- _Work instruction_:
Once you find the line below that contains "The height and", write it out along with every later line exactly as given, stopping only when the records end. Omit the pictures.

- _Available data_:
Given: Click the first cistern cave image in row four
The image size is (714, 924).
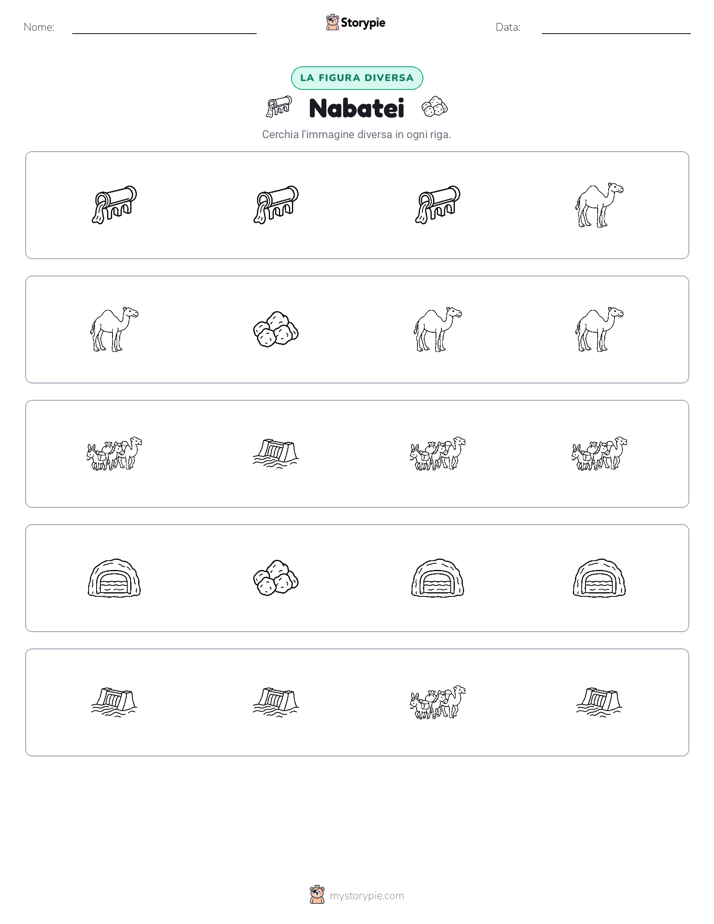Looking at the screenshot, I should 114,578.
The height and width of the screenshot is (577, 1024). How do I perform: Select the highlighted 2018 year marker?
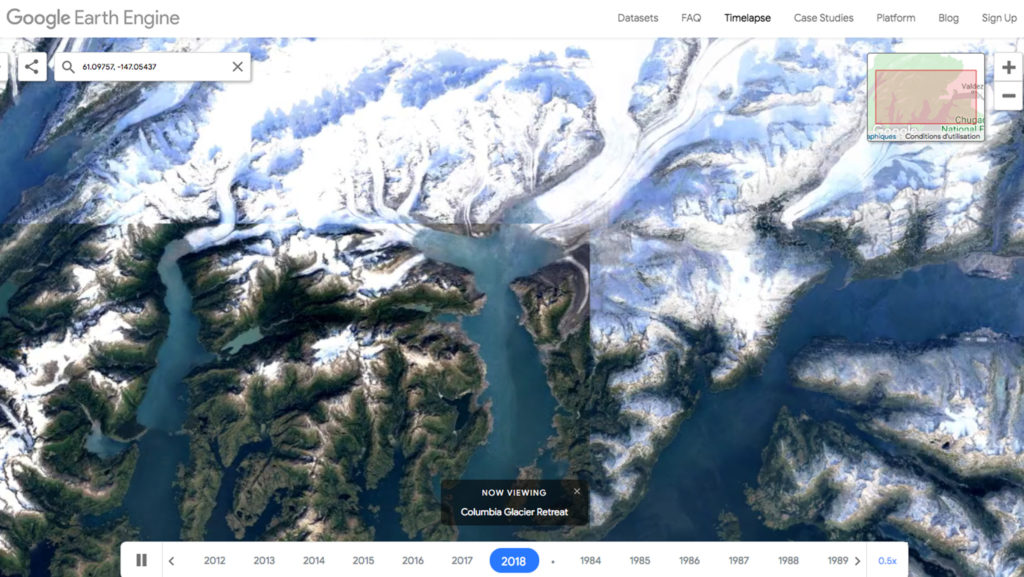tap(514, 561)
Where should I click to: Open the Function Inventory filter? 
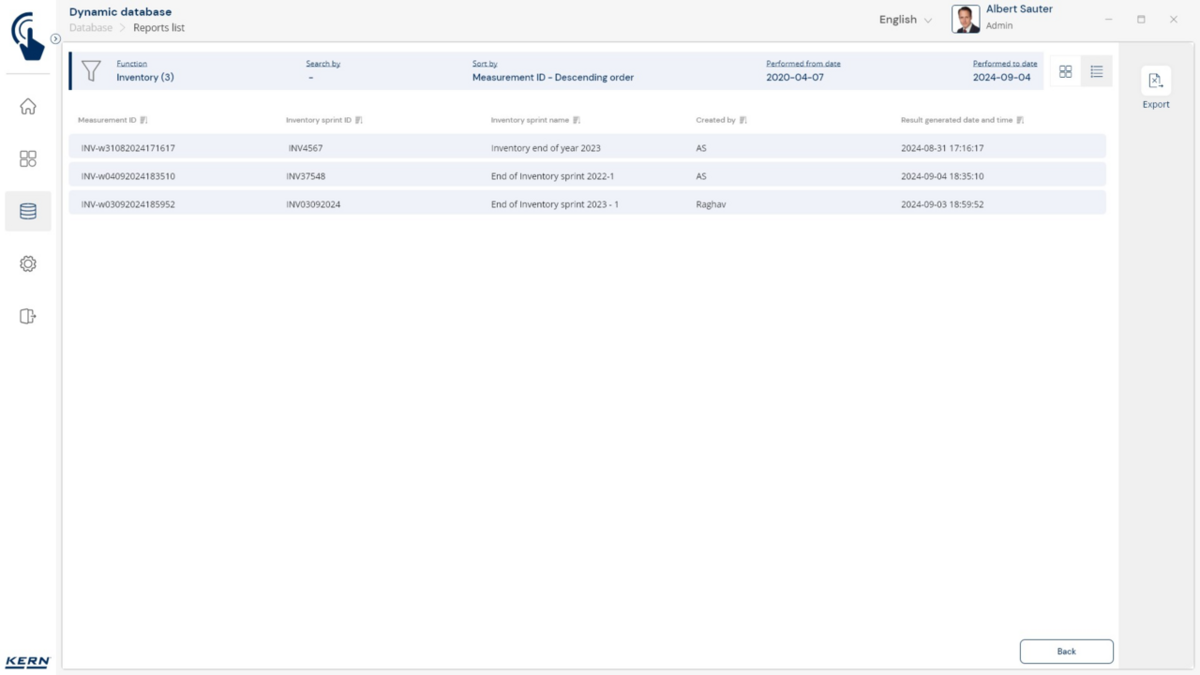click(145, 77)
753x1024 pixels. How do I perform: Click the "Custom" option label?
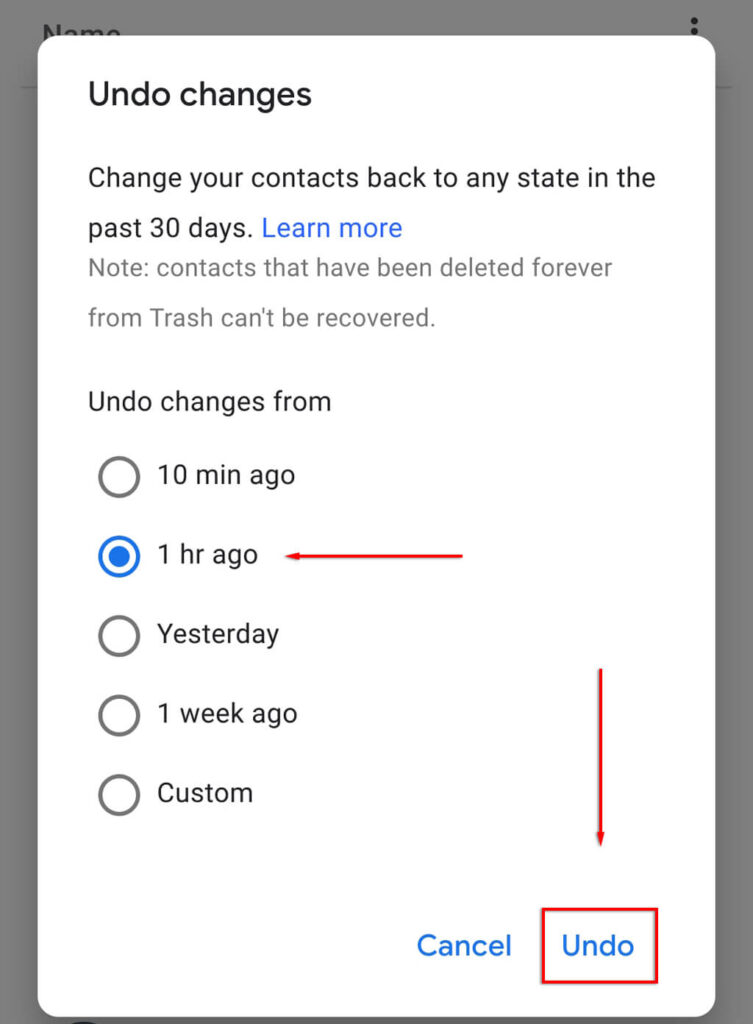coord(205,793)
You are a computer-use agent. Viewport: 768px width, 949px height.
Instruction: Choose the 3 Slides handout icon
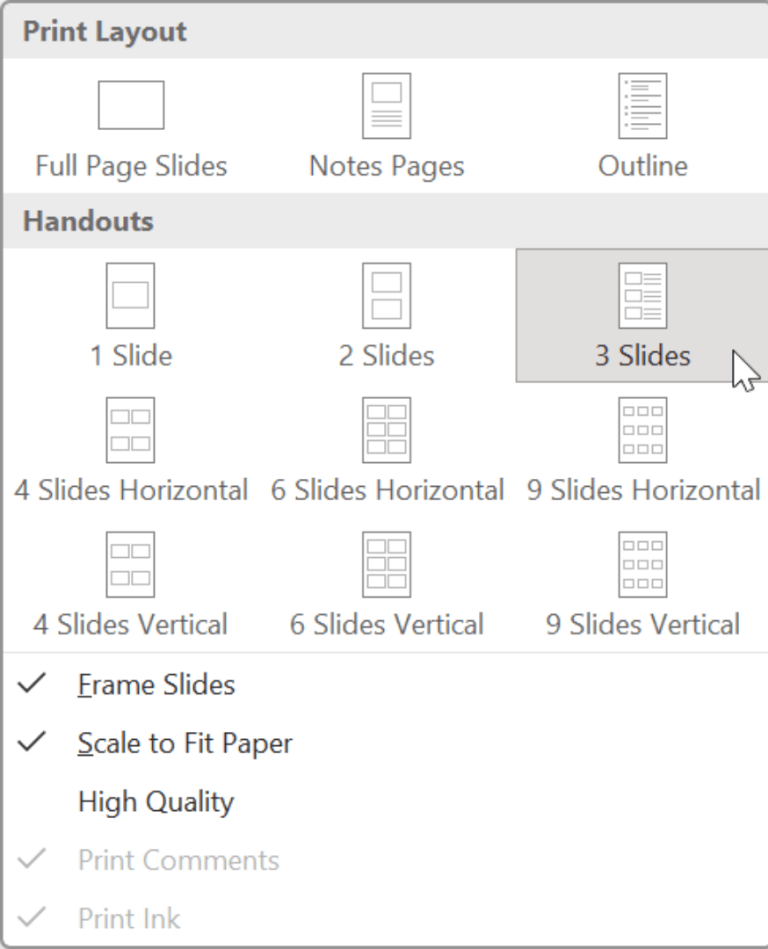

- _The completed task_:
The height and width of the screenshot is (577, 1024). How do I perform: Select the highlighted 2018 year marker?
tap(514, 561)
Where should I click to: Open the Function Inventory filter? 
click(145, 77)
753x1024 pixels. How do I perform: Click the "Custom" option label?
coord(205,793)
You are a computer-use agent. Viewport: 768px width, 949px height.
Instruction: Choose the 3 Slides handout icon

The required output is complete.